Start of RECORDS FOR THIS EXERCISE

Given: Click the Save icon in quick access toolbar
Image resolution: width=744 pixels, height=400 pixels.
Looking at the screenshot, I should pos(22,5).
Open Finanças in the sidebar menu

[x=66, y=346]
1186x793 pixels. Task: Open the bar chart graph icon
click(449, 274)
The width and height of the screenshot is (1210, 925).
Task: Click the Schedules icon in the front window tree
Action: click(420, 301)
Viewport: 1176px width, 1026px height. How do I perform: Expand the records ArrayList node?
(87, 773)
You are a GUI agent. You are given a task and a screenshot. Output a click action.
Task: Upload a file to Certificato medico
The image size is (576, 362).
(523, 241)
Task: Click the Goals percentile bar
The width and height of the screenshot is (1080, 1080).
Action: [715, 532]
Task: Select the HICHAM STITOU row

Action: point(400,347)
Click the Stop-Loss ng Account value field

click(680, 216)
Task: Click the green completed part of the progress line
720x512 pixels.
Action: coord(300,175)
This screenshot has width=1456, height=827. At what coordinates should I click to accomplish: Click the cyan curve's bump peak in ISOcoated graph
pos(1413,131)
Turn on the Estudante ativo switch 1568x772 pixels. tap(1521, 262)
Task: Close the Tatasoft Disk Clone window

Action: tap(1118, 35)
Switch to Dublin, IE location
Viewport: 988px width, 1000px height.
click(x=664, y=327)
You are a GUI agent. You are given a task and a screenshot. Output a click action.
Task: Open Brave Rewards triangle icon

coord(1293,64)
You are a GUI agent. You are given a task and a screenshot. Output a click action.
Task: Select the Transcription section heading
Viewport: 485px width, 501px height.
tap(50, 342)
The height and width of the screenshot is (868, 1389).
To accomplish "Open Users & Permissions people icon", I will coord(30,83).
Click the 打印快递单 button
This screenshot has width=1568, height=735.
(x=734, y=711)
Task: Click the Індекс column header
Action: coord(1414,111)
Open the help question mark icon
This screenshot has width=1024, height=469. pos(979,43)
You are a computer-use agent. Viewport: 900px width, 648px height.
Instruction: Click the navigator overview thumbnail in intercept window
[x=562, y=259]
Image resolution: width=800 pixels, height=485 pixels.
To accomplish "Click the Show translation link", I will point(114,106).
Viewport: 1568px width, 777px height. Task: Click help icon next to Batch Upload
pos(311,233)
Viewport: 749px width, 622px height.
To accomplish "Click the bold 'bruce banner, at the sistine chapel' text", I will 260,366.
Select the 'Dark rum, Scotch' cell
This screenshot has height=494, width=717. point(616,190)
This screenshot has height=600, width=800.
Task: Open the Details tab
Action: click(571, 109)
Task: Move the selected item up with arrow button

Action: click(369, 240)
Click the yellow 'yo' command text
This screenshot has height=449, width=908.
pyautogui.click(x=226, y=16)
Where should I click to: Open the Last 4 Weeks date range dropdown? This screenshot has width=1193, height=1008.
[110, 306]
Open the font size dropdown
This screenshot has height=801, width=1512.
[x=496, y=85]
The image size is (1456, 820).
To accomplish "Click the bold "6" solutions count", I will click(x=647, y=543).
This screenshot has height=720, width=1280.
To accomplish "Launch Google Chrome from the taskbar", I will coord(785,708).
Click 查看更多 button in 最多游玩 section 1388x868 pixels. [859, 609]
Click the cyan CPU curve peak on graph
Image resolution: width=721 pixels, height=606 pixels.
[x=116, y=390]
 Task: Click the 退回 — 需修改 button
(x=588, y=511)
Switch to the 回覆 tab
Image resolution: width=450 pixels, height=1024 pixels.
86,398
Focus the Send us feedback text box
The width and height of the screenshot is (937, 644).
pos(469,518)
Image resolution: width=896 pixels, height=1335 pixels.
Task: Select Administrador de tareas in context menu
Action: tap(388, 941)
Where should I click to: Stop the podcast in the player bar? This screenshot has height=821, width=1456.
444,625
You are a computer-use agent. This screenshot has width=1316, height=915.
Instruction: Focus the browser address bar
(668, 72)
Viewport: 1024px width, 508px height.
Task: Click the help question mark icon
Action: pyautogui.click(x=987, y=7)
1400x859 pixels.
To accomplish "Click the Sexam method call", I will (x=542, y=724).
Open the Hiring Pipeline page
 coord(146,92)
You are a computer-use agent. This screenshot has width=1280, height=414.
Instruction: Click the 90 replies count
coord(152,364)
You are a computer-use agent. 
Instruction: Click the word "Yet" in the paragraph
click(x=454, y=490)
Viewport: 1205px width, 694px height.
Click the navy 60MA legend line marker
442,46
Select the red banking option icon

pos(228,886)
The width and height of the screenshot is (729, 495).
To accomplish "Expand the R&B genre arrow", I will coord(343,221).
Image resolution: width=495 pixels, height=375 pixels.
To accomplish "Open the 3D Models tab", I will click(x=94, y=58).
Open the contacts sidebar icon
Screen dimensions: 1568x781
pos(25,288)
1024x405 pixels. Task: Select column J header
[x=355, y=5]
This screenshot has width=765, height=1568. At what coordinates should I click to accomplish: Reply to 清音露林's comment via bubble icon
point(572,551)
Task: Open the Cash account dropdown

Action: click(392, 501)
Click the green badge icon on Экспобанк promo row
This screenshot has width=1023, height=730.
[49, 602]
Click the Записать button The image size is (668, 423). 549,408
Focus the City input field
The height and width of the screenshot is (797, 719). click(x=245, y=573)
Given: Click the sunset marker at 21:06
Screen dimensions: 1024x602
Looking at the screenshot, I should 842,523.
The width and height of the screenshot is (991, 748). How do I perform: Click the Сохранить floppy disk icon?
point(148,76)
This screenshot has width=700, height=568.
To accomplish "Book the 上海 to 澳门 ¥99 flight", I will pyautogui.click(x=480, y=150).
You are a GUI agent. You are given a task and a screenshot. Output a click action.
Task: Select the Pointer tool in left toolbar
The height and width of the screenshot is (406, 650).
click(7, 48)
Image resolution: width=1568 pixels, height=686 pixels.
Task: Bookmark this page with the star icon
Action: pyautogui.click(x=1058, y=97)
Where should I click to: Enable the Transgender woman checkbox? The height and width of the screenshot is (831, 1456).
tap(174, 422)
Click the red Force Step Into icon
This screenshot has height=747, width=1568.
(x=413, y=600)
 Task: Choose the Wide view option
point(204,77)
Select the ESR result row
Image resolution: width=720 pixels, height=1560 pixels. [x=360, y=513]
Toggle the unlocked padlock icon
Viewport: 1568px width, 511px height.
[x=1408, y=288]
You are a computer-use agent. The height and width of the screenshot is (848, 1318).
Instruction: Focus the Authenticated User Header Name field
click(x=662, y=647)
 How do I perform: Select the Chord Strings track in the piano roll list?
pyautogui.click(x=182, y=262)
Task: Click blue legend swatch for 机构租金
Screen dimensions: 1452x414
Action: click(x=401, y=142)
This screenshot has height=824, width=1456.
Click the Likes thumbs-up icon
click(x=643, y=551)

End of RECORDS FOR THIS EXERCISE

ASSIGNED TASK: Every line above that contains the word "bold" should be reported.

ANSWER TO THE EXERCISE:
To accomplish "Click the bold 'bruce banner, at the sistine chapel' text", I will 260,366.
To accomplish "Click the bold "6" solutions count", I will click(x=647, y=543).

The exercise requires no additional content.